- Born: January 16, 1988 (age 38) Padang, Indonesia
- Education: Harvard Business School
- Alma mater: Purdue University
- Occupations: Software engineer, entrepreneur, business executive
- Years active: 2008-present
- Organization(s): Traveloka (CEO, Co-founder, Chairman)
- Board member of: Traveloka
- Awards: Satyalancana Wira Karya Award

= Ferry Unardi =

Indonesian software engineer

Ferry Unardi (born January 16, 1988) is an Indonesian software engineer and business executive known as the founding CEO of Traveloka, an online travel agency and booking website. After working at Microsoft as a software engineer, in 2012 he co-founded Traveloka in Jakarta, later expanding the company into countries such as Thailand, Singapore, and the Philippines. By 2022, the company was the largest online travel agency in Southeast Asia. Unardi is a recipient of the Satyalancana Wira Karya Award from the President of Indonesia.

==Early life and education==
Ferry Unardi was born in Padang, Indonesia on January 16, 1988. Growing up in Padang, he developed an interest in information technology in high school, in part through programming competitions. Graduating high school in 2004, he moved to the United States to attend Purdue University in West Lafayette, Indiana. After taking part in a number of coding competitions, he earned a Bachelor of Science degree in both computer science and mathematics in 2008. He moved to Seattle, Washington that year to serve as a software engineer for Microsoft Corporation, working at Microsoft Lync on "real-time media performance and reliability." While at Microsoft, he began considering a career in business. Interested in studying business in Southeast Asia, Tech in Asia writes that "on a whim, he decided to take a flight to China just to see what the market had to offer." He studied Mandarin and visited large e-commerce companies such as Alibaba, Ctrip, Taobao, and Qunar to see how they operated. In 2011, he resigned from Microsoft and began attending Harvard Business School in Boston, Massachusetts, starting work on a Master of Business Administration degree.

==Career==
===2011 to 2016===
While studying in Boston and traveling to visit family in Indonesia, Unardi frequently encountered difficulties booking flights. Frustrated, he came upon the idea of creating an Indonesian travel website that would simplify the comparison of flight details. Unardi contacted two Indonesian friends from his time at Microsoft, Albert, who he'd met at Purdue, and Derianto Kusuma. Considering the market climate in Indonesia, the three decided to leave their jobs and studies to form a startup company in Indonesia together. With Unardi dropping out of Harvard Business School to serve as founding chairman and CEO, they co-founded Traveloka in early 2012 in Jakarta, Indonesia. The Traveloka website went public in October 2012, and at the time, served only as an aggregator and search engine for flights.

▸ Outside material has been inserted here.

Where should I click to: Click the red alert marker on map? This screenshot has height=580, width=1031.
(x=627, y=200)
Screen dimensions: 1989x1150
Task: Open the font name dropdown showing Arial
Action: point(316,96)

Indonesia experienced a travel business boom in 2013, with Traveloka becoming an online travel agency (OTA). In 2013, Traveloka began letting users purchase flights as well as search for them and hotel bookings were added in 2014. As Traveloka CEO, Unardi spoke at the 2014 Startup Asia Jakarta event. Also in 2015, the Indonesian Ministry of Communication and several Indonesian startup founders including Unardi visited Silicon Valley to meet with investors. By 2016, Unardi had traveled with Indonesian President Joko Widodo on a number of international visits to "promote Indonesia's startup scene." In 2016, Unardi received the Satyalancana Wira Karya Award from Widodo. Also in 2016 Forbes ranked him 27th in its "30 Under 30 Asia: Retail & E-Commerce" list.

===2017 to 2023===
With Unardi as CEO, Traveloka had expanded by 2017, opening offices in Thailand, Singapore, Malaysia, the Philippines and Vietnam. Expedia Inc invested $350 million in the company in 2017, with Traveloka valued at over $1 billion and considered a unicorn company. Later in 2017, Unardi was one of five startup founders included in the inaugural Next Indonesia Unicorn International Summit (NextICorn), where the Indonesian Ministry of Communication again introduced various entrepreneurs to investors in Silicon Valley. Unardi spoke at the subsequent NextICorn in Nusa Dua, Bali in 2018, and also at the 2018 launch of EV Growth at the Djakarta Theater. Unardi received the 2018 ASEAN Entrepreneur Award. Also in 2018, Tech in Asia included him in a list of Southeast Asia's top 30 tech founders.

He spoke on Bloomberg Daybreak at Bloomberg's New Economy Forum in Beijing in 2019. During the early months of the coronavirus pandemic in 2020, Traveloka had surges in refund and rescheduling requests, and Traveloka began booking COVID-19 vaccination appointments. In 2021, Tatler Asia included him on a list of Asia's Most Influential. Under Unardi, by 2022, Traveloka had expanded beyond travel bookings to also sell lifestyle products and services such as attraction tickets, activities, transportation rentals, restaurant vouchers, credit and insurance.

==Personal life==
In 2012, Unardi moved from where he was studying in the United States to Jakarta, Indonesia.